Management of Rat Lungworm Disease (Neuroangiostrongyliasis) Using Anthelmintics: Recent Updates and Recommendations

by
John Jacob
,
Argon Steel
,
Kathleen Howe
and
Susan Jarvi
*
Department of Pharmaceutical Sciences, Daniel K. Inouye College of Pharmacy, University of Hawaii at Hilo, Hilo, HI 96720, USA
*
Author to whom correspondence should be addressed.
Pathogens 2023, 12(1), 23; https://doi.org/10.3390/pathogens12010023
Submission received: 1 December 2022 / Revised: 20 December 2022 / Accepted: 20 December 2022 / Published: 23 December 2022
(This article belongs to the Special Issue Rat Lungworm Disease)
Versions Notes

Abstract

:
While there have been legitimate concerns in the past regarding the use of anthelmintics for the management of neuroangiostrongyliasis (rat lungworm disease), recent studies demonstrate that they can be considered safe and efficacious, particularly albendazole, which is regarded as the choice anthelmintic for its management. However, physician hesitancy to prescribe, as well as problems of availability persist, at least in Hawaii, which is considered the epicenter of this disease in the US. As a result, many patients suffer a diminished quality of life or even death. Here, we discuss recent studies that provide insights into new treatments and preventative interventions, which can be more rigorously used for the management of neuroangiostrongyliasis. In summary, results from recent studies suggest that albendazole and avermectins are beneficial for post-exposure management, pyrantel pamoate is beneficial as a post-exposure prophylactic, and levamisole is deserving of further study for the treatment of neuroangiostrongyliasis.

1. Introduction

The use of anthelmintics for the management of neuroangiostrongyliasis (rat lungworm disease) has been historically controversial due to the theoretical concern that killing Angiostrongyliasis cantonensis (rat lungworm) larvae that have migrated into the central nervous system (CNS) could trigger a severe inflammatory response, resulting in exacerbation of symptoms and further complications [1,2,3]. Such concerns have made many clinicians hesitant to consider such therapeutic interventions, despite the lack of actual evidence to validate this theory.
A further argument against the use of anthelmintics questions their necessity. Historically, the first human neuroangiostrongyliasis cases were reported from Asian countries and were associated with headaches and other mild symptoms, were typically self-resolving [4,5,6], or were successfully treated with only corticosteroids [4,7,8]. This led many clinicians in the West, particularly in the US, to expect a similar prognosis. In fact, this disease has been historically considered flu-like and self-resolving [4,5,6,9], and has given rise to the misperceptions among US clinicians that anthelminthic drugs were unnecessary or to wait until all other treatment options have been exhausted [10,11,12].
We believe that these arguments against the use of anthelmintics should be further examined. Primarily, it has become clear that cases in the US are often quite severe—to the extent of being fatal [10,11,12,13]. While the reasons for a geographical variation in disease severity remain unclear, the expectation that neuroangiostrongyliasis cases will self-resolve is no longer a tenable reason for delaying treatment. Secondly, it is worth noting that numerous other cerebral parasitic infections that can also cause eosinophilic meningitis are routinely treated with anthelmintics. For instance, a high dose of albendazole is used for the management of baylisascariasis, toxocariasis, gnathostomiasis, and cysticercosis (cestode), and similarly, a high dose of praziquantel is used for the management of paragonimiasis and schistosomiasis [14].
Finally, our understanding of anthelmintics used for neuroangiostrongyliasis has improved in recent years.
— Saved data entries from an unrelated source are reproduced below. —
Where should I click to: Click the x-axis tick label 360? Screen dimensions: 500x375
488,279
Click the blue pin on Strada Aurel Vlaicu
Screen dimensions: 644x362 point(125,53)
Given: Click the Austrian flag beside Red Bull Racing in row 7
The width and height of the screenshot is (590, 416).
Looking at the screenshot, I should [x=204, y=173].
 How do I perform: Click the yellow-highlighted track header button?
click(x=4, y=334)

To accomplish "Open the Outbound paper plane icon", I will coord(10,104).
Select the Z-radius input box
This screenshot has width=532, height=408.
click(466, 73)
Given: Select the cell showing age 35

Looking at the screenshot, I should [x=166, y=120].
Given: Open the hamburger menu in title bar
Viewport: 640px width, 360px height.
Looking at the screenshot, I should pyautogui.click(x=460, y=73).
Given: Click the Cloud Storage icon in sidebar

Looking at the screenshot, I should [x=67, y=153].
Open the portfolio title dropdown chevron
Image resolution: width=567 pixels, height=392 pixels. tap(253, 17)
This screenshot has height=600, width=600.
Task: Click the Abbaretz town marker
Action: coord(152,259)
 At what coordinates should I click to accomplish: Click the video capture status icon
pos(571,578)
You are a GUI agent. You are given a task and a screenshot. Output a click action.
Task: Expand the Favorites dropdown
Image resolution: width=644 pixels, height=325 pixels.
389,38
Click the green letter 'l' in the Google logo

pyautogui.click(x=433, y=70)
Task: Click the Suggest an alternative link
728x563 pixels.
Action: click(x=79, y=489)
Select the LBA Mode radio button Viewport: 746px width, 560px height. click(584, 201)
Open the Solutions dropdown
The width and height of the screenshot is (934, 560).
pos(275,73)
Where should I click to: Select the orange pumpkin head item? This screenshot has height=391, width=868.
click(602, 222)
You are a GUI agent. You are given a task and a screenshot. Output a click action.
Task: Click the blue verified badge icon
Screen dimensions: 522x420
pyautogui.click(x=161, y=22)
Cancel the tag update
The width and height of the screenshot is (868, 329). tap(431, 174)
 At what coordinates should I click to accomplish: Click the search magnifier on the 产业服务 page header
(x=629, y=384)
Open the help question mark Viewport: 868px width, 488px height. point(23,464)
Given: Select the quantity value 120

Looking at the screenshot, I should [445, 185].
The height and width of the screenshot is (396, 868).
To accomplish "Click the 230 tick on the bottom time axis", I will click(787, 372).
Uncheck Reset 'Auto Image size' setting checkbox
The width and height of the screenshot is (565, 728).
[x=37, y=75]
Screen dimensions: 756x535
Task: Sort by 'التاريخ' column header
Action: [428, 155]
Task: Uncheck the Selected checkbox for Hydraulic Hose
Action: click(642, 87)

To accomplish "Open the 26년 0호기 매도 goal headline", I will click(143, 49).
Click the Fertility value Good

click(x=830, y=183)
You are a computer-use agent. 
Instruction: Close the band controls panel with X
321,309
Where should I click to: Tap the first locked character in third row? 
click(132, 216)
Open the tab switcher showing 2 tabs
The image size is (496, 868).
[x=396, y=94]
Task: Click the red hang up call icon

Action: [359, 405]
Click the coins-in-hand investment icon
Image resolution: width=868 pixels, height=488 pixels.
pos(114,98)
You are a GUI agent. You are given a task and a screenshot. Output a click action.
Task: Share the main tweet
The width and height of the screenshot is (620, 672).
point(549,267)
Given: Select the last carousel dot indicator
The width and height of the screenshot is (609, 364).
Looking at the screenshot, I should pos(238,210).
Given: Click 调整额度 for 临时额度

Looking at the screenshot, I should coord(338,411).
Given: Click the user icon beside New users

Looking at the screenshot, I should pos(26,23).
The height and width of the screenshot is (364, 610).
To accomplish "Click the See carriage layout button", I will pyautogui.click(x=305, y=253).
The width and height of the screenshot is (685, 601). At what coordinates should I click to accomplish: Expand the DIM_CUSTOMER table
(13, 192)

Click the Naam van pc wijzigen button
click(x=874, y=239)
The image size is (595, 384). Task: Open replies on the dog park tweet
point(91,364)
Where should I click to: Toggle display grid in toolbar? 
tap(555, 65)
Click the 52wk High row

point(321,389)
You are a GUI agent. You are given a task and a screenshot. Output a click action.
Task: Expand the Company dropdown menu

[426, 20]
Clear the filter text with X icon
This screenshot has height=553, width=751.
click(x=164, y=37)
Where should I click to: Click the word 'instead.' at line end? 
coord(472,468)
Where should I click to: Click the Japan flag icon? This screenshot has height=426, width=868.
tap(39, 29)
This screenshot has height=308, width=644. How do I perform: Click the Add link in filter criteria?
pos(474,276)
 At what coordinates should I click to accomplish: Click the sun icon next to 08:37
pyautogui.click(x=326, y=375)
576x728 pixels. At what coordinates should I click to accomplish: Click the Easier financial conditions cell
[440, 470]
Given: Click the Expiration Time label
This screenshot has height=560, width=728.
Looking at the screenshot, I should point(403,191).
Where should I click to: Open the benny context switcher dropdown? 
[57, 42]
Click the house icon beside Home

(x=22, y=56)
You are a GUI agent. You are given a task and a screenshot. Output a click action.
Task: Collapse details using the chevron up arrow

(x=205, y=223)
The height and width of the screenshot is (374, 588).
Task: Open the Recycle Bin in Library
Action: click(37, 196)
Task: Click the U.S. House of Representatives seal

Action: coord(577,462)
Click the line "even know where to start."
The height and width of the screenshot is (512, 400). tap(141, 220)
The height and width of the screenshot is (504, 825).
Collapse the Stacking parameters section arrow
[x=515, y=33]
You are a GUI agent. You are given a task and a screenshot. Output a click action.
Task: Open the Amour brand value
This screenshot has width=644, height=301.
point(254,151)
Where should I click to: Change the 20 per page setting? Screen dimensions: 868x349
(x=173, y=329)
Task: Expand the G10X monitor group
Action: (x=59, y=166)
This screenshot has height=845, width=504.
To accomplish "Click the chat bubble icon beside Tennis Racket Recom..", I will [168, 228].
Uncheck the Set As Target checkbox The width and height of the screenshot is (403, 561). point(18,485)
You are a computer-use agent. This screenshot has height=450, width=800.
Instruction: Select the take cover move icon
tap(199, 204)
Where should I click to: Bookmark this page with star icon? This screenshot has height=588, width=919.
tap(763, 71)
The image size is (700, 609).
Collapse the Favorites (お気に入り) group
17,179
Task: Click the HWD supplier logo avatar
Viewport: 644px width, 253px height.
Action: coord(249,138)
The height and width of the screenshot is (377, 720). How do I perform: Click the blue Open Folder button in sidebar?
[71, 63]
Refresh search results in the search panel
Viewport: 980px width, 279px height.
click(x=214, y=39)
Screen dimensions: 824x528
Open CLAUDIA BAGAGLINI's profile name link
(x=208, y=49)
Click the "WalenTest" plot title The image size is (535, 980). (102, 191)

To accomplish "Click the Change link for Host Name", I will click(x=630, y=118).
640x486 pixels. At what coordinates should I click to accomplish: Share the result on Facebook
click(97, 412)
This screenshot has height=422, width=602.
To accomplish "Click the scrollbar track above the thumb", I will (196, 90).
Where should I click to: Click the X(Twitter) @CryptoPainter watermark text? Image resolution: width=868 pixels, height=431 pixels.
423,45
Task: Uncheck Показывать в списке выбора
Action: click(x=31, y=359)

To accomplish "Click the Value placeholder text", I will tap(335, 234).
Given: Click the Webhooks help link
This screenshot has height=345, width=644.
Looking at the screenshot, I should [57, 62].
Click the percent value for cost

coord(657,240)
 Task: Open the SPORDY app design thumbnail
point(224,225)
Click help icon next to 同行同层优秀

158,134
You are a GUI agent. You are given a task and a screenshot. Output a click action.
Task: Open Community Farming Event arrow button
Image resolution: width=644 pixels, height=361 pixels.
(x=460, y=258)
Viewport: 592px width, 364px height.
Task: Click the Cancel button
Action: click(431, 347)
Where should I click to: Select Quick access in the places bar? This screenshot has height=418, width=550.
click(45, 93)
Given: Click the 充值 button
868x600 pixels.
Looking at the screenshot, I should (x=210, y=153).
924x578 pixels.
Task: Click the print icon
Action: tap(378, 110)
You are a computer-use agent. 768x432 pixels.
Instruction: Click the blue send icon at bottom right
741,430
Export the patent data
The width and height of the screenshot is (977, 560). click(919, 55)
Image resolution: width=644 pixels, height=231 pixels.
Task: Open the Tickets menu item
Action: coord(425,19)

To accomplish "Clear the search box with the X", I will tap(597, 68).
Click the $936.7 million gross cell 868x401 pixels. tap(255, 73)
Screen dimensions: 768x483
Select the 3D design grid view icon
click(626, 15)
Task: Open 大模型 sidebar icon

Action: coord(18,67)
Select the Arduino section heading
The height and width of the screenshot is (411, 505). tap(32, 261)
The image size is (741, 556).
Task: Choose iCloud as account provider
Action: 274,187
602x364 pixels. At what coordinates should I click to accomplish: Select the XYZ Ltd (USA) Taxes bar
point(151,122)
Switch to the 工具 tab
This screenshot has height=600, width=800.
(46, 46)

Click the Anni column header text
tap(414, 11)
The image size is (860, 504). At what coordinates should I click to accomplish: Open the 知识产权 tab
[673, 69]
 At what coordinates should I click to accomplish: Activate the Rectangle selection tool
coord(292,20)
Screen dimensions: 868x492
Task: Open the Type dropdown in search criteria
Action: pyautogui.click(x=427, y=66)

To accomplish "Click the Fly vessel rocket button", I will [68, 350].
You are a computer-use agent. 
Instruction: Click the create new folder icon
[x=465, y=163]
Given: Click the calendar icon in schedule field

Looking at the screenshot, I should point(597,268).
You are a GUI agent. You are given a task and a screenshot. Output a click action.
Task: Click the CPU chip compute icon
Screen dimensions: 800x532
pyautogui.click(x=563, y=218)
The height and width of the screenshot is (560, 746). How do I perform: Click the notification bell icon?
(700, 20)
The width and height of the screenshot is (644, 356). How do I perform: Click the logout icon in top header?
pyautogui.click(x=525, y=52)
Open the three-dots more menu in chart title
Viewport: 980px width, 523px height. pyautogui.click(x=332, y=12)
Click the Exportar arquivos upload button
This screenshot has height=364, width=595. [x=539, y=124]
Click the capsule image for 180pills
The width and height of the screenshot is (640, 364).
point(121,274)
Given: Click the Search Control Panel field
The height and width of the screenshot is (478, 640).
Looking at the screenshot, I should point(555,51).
Several in vitro, in vivo, and clinical studies have confirmed the efficacy of albendazole and pyrantel pamoate as treatments for neuroangiostrongyliasis, with avermectins and levamisole emerging as promising candidates [15,16,17]. These insights have provided us with a much-improved understanding of these drugs’ safety and efficacy, allowing us to correct misconceptions and better manage this disease. Although the drugs mentioned above are classified as anthelmintics, each has unique therapeutic features and limitations, which we review below and summarize in Table 1.

1.1. Albendazole

Albendazole is a benzimidazole anthelmintic and, to date, is the most suitable anthelmintic for the management of neuroangiostrongyliasis due to its broad spectrum of nematocidal activity and ability to cross the blood–brain barrier (BBB) [18]. A systematic literature survey by Jacob et al. (2022a) [19] on the clinical outcomes associated with benzimidazole treatment found no evidence of albendazole resulting in cerebral inflammation or exacerbation of symptoms among patients with confirmed diagnoses of neuroangiostrongyliasis. This survey included an estimated 1034 patients and 2561 animals and provides highly supportive evidence for the safe and effective use of albendazole–corticosteroid co-therapy. The estimated dose of albendazole reported in these studies was approximately 15 mg/kg/day or 400 mg twice daily (with an average body weight of 60 kg) [19]. While bone marrow suppression and associated symptoms have been reported with long-term use of albendazole, overall, albendazole is generally considered to be a very safe anthelmintic [20]. Furthermore, no such side effects have been reported among neuroangiostrongyliasis patients [19].
Recent changes in clinical guidelines are also shifting in favor of using albendazole in the treatment of neuroangiostrongyliasis. Two hospitals in Australia (Sydney Children’s Hospital and Children’s Health Queensland Hospital) recommend using albendazole for the early management of neuroangiostrongyliasis in pediatrics [21,22]. Similarly, in the USA, Hilo Medical Center Hospital and the Hawaii Governor’s Rat Lungworm Taskforce also endorse the use of albendazole for the management of neuroangiostrongyliasis in adults [23,24].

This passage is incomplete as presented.